In [48]:
from pyspark.sql import SparkSession

In [49]:
MAX_MEMORY = "5g"
spark = SparkSession.builder.appName("taxi-duration-prediction-2")\
            .config("spark.executor.memory", MAX_MEMORY)\
            .config("spark.driver.memory", MAX_MEMORY).getOrCreate()

In [50]:
trip_files = "/home/jovyan/trips/*"

In [51]:
trips_df = spark.read.csv(f"file:///{trip_files}", inferSchema=True, header=True)

In [52]:
trips_df.printSchema()

root
 |-- _c0: string (nullable = true)
 |-- VendorID: string (nullable = true)
 |-- tpep_pickup_datetime: string (nullable = true)
 |-- tpep_dropoff_datetime: string (nullable = true)
 |-- passenger_count: string (nullable = true)
 |-- trip_distance: string (nullable = true)
 |-- RatecodeID: string (nullable = true)
 |-- store_and_fwd_flag: string (nullable = true)
 |-- PULocationID: string (nullable = true)
 |-- DOLocationID: string (nullable = true)
 |-- payment_type: string (nullable = true)
 |-- fare_amount: string (nullable = true)
 |-- extra: string (nullable = true)
 |-- mta_tax: string (nullable = true)
 |-- tip_amount: string (nullable = true)
 |-- tolls_amount: string (nullable = true)
 |-- improvement_surcharge: string (nullable = true)
 |-- total_amount: string (nullable = true)
 |-- congestion_surcharge: string (nullable = true)
 |-- airport_fee: string (nullable = true)



In [53]:
trips_df.createOrReplaceTempView("trips")

In [54]:
query = """
SELECT
    CAST(passenger_count AS double),
    PULocationID as pickup_location_id,
    DOLocationID as dropoff_location_id,
    CAST(trip_distance AS double),
    HOUR(tpep_pickup_datetime) as pickup_time,
    DATE_FORMAT(TO_DATE(tpep_pickup_datetime), 'EEEE') AS day_of_week,
    CAST(total_amount AS double)
FROM
    (SELECT
        *,
        TO_DATE(t.tpep_pickup_datetime) AS pickup_date
    FROM
        trips t)
WHERE
    total_amount < 5000
    AND total_amount > 0
    AND trip_distance > 0
    AND trip_distance < 500
    AND passenger_count < 4
    AND pickup_date >= '2021-01-01'
    AND pickup_date < '2021-04-01'
"""
data_df = spark.sql(query)
data_df.createOrReplaceTempView("data")

In [55]:
data_df.printSchema()

root
 |-- passenger_count: double (nullable = true)
 |-- pickup_location_id: string (nullable = true)
 |-- dropoff_location_id: string (nullable = true)
 |-- trip_distance: double (nullable = true)
 |-- pickup_time: integer (nullable = true)
 |-- day_of_week: string (nullable = true)
 |-- total_amount: double (nullable = true)



In [56]:
data_df.select(["passenger_count", "trip_distance", "pickup_time", "day_of_week"]).describe().show()

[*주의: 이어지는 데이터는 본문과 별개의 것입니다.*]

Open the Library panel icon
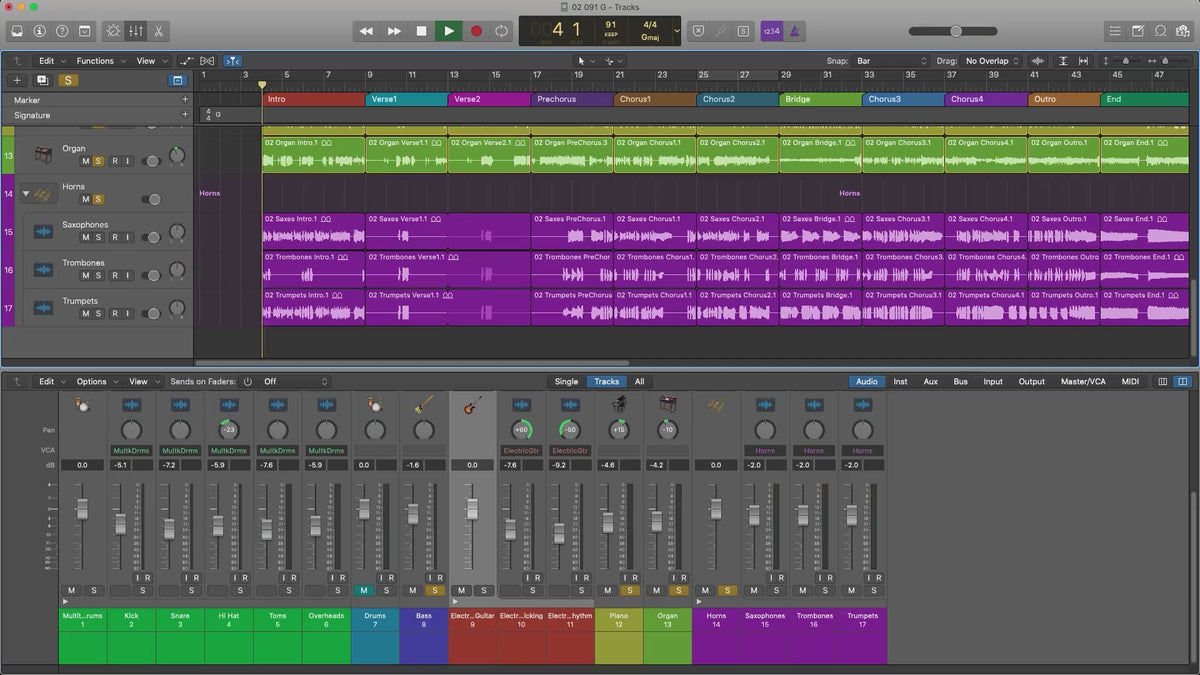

+-------+------------------+------------------+------------------+-----------+
|summary|   passenger_count|     trip_distance|       pickup_time|day_of_week|
+-------+------------------+------------------+------------------+-----------+
|  count|          13180789|          13180789|          13180789|   13180789|
|   mean|1.2169496074931478|3.5256582189433003|14.207635976875132|       NULL|
| stddev|0.5477227418517697| 4.174284300086649|  5.27160400823842|       NULL|
|    min|               0.0|               1.0|                 0|     Friday|
|    max|               3.0|             475.5|                23|  Wednesday|
+-------+------------------+------------------+------------------+-----------+



### Train, Test 데이터셋 만들기

In [57]:
train_df, test_df = data_df.randomSplit([0.8, 0.2], seed=1)
print(train_df.count())
print(test_df.count())

10542976
2637813


In [58]:
toy_df = train_df.sample(False, .1, seed=261)

In [59]:
# 컬럼 기반 포멧 parquet로 저장.. 압축률이 좋고 disk io가 적다 컬럼별로 적절한 인코딩이 가능
data_dir = "/home/jovyan/data"
train_df.write.format("parquet").save(f"{data_dir}/train/")
test_df.write.format("parquet").save(f"{data_dir}/test/")
toy_df.write.format("parquet").save(f"{data_dir}/toy/")

In [60]:
# 다시 읽어오기
train_df = spark.read.parquet(f"{data_dir}/train/")
test_df = spark.read.parquet(f"{data_dir}/test/")
toy_df = spark.read.parquet(f"{data_dir}/toy/")

In [61]:
train_df.printSchema()

root
 |-- passenger_count: double (nullable = true)
 |-- pickup_location_id: string (nullable = true)
 |-- dropoff_location_id: string (nullable = true)
 |-- trip_distance: double (nullable = true)
 |-- pickup_time: integer (nullable = true)
 |-- day_of_week: string (nullable = true)
 |-- total_amount: double (nullable = true)



### 전처리

In [62]:
# One-Hot Encoding
from pyspark.ml.feature import OneHotEncoder, StringIndexer

# 카테고리 피쳐들
cat_feats = [
    "pickup_location_id",
    "dropoff_location_id",
    "day_of_week",
    "pickup_time",
]

# 파이프라인 스테이지
stages = []

# 카테고리 피쳐 프리프로세싱
for c in cat_feats:
    # c -> c_idx
    cat_indexer = StringIndexer(inputCol=c, outputCol = c + "_idx").setHandleInvalid("keep")
    # one hot encode 
    onehot_encoder = OneHotEncoder(inputCols=[cat_indexer.getOutputCol()], outputCols=[c + "_onehot"])
    stages += [cat_indexer, onehot_encoder]

In [63]:
# Feature Normalization
from pyspark.ml.feature import VectorAssembler, StandardScaler

# Numerical 피쳐
num_feats = [
    "passenger_count",
    "trip_distance"
]

# vector assembler
for n in num_feats:
    num_assembler = VectorAssembler(inputCols=[n], outputCol=n+"_vector")
    num_scaler = StandardScaler(inputCol=num_assembler.getOutputCol(), outputCol=n+"_scaled")
    stages += [num_assembler, num_scaler]

In [64]:
stages   # 카테고리 + numerical 피쳐별로 6세트가 생김.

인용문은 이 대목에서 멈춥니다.